Where a line in the material below has the string "agent", please report it.

_Source information_
******************************
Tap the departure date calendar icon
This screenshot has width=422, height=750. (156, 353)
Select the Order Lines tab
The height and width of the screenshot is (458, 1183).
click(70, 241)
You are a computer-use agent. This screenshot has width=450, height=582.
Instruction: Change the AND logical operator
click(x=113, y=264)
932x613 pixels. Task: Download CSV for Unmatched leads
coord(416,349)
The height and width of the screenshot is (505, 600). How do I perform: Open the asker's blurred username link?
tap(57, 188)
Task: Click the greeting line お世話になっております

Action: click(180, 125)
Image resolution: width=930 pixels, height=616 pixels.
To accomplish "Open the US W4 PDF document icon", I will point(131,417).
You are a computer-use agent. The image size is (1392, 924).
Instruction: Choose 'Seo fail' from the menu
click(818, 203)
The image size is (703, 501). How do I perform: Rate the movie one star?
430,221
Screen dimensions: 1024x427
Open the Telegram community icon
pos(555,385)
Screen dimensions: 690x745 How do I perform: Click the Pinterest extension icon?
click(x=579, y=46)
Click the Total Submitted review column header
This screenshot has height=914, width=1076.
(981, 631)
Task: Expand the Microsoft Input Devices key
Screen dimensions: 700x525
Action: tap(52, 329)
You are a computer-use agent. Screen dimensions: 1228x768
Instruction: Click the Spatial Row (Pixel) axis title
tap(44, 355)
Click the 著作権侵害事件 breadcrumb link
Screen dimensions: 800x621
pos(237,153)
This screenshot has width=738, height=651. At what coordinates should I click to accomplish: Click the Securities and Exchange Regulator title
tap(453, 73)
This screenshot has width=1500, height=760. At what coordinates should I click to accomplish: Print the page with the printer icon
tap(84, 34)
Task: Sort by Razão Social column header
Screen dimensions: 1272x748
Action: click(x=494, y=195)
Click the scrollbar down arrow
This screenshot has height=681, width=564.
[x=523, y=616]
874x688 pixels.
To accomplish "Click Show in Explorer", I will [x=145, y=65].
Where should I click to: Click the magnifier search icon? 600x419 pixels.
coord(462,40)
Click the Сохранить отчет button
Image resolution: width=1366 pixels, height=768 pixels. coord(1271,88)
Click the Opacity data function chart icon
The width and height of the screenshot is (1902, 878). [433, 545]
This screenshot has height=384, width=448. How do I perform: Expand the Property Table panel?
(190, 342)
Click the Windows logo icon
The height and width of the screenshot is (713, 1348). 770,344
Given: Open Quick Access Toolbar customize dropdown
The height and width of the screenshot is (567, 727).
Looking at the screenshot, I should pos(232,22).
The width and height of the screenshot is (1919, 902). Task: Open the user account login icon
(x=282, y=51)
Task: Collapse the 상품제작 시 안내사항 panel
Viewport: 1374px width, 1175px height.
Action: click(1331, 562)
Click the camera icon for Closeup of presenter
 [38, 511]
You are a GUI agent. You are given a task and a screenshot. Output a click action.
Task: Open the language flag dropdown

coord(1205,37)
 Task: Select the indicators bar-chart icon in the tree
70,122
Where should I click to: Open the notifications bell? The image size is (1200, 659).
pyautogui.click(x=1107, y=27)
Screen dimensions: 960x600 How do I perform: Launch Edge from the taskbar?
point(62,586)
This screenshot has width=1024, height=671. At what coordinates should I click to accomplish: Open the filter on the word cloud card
******************************
_Answer box_
You are a computer-use agent. This screenshot has width=450, height=582.
You are a computer-use agent. The image size is (1392, 924).
You are a computer-use agent. Screen dimensions: 1228x768
You are a GUI agent. You are given a task and a screenshot. Output a click action.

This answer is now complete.